Apparently, the XBox is slow at restarting the graphics card. If I draw the
models as 600 individual models, I get about 20FPS.
Switching to instanced drawing (where you draw 100 copies of the same model
in one draw call by first passing 100 world matrixes to the graphics card
and then writing basically a shader with nested loops over world matrixes
and verticies), I get 130FPS.
So, basically, setting the texture and vertex buffers are really slow, even
tho they're all stored on the GPU without needing to transfer them from the
CPU other than updating pointers. I think I don't know how the GPU
interfaces to the CPU at the hardware level very well. If I were serious
about this, I'd dig up a book on GPU assembly language.
> Are you using Direct3D?
I'm using XNA, which is MS's .NET wrapping of Direct3D (at least on the xbox
- I don't think it uses D3D on the WinPhone).
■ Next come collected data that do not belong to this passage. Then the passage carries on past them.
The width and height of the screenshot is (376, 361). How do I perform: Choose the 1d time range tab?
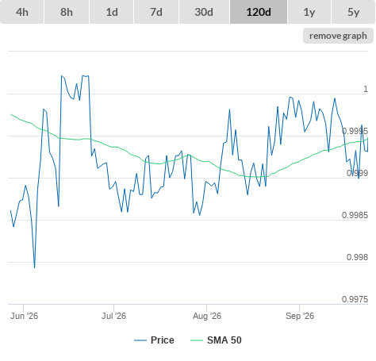(x=112, y=12)
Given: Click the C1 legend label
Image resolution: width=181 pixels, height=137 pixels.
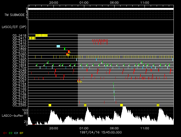Looking at the screenshot, I should 5,133.
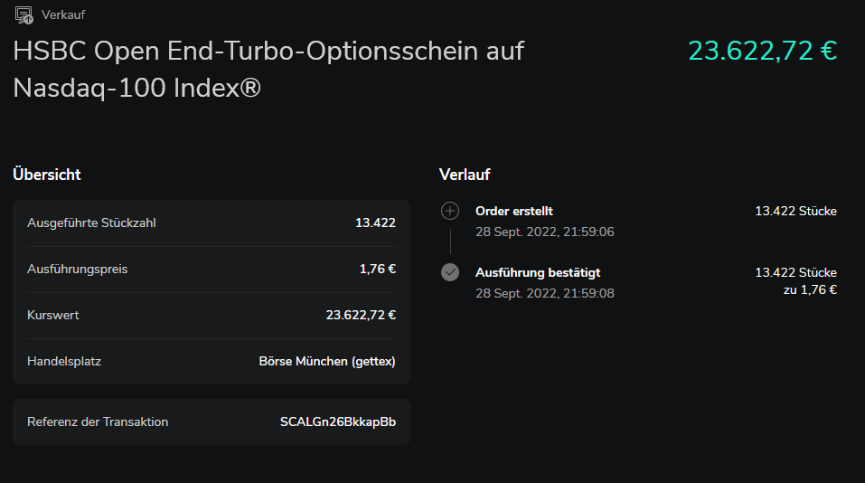Click the Kurswert row value
Viewport: 865px width, 483px height.
point(361,315)
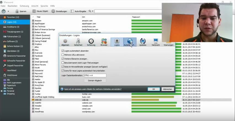Open the Sicherung menu in menu bar
Screen dimensions: 235x121
coord(24,6)
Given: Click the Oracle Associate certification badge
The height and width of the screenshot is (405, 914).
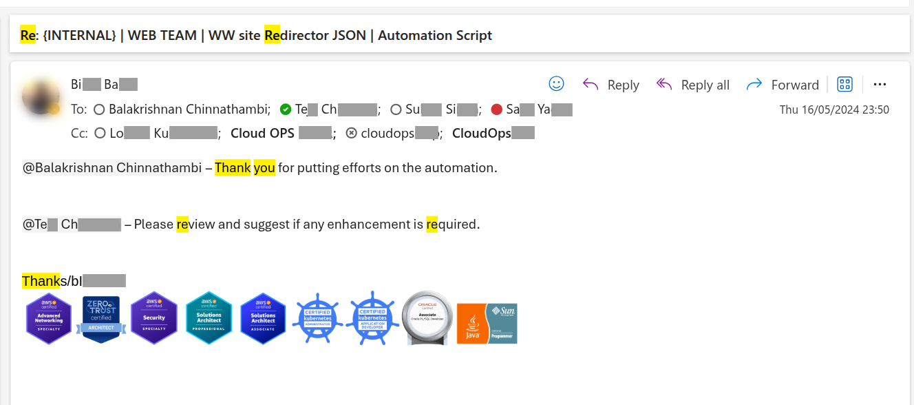Looking at the screenshot, I should (427, 318).
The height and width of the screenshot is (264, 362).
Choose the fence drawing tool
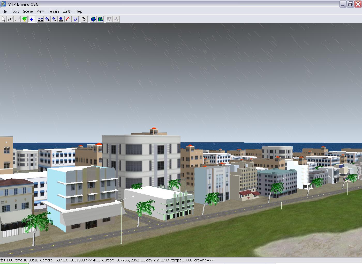coord(10,19)
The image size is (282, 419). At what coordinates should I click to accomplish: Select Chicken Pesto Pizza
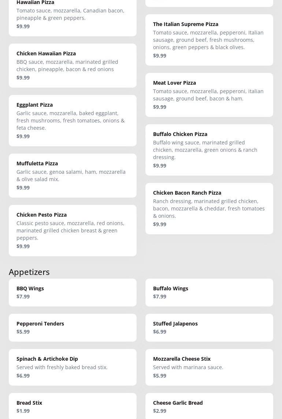73,230
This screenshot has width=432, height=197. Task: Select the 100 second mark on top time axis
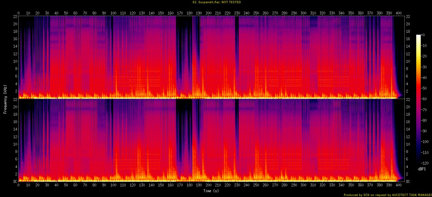click(113, 13)
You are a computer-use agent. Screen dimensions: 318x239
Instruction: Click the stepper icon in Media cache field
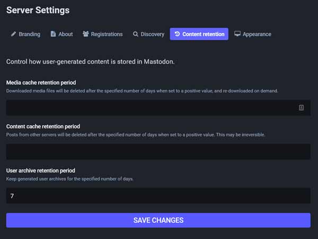[x=301, y=108]
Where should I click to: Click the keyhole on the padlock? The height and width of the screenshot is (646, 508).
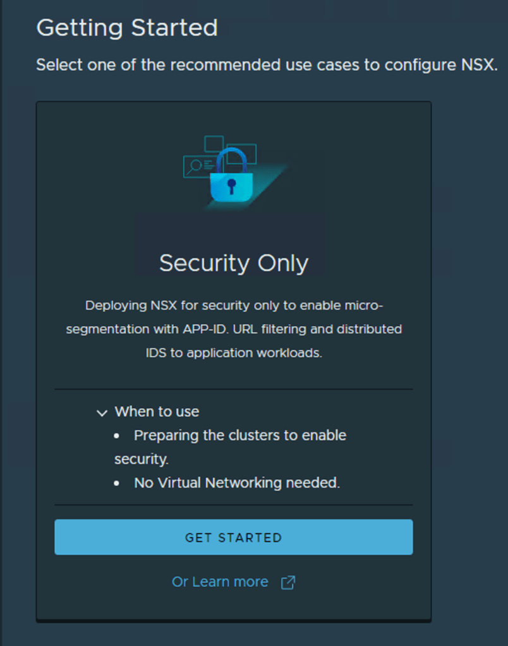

Fun fact: XNA stands for "XNA is Not an Acronym."
> Trying to minimize primitives?
That was basically my complaint. It's a simple enough game I was hoping I
wouldn't have to do that. There's no sweeping vistas or city-size sandboxes
or even animated models or (at this point) even *moving* models. :-)
--
Darren New, San Diego CA, USA (PST)
"Coding without comments is like
driving without turn signals."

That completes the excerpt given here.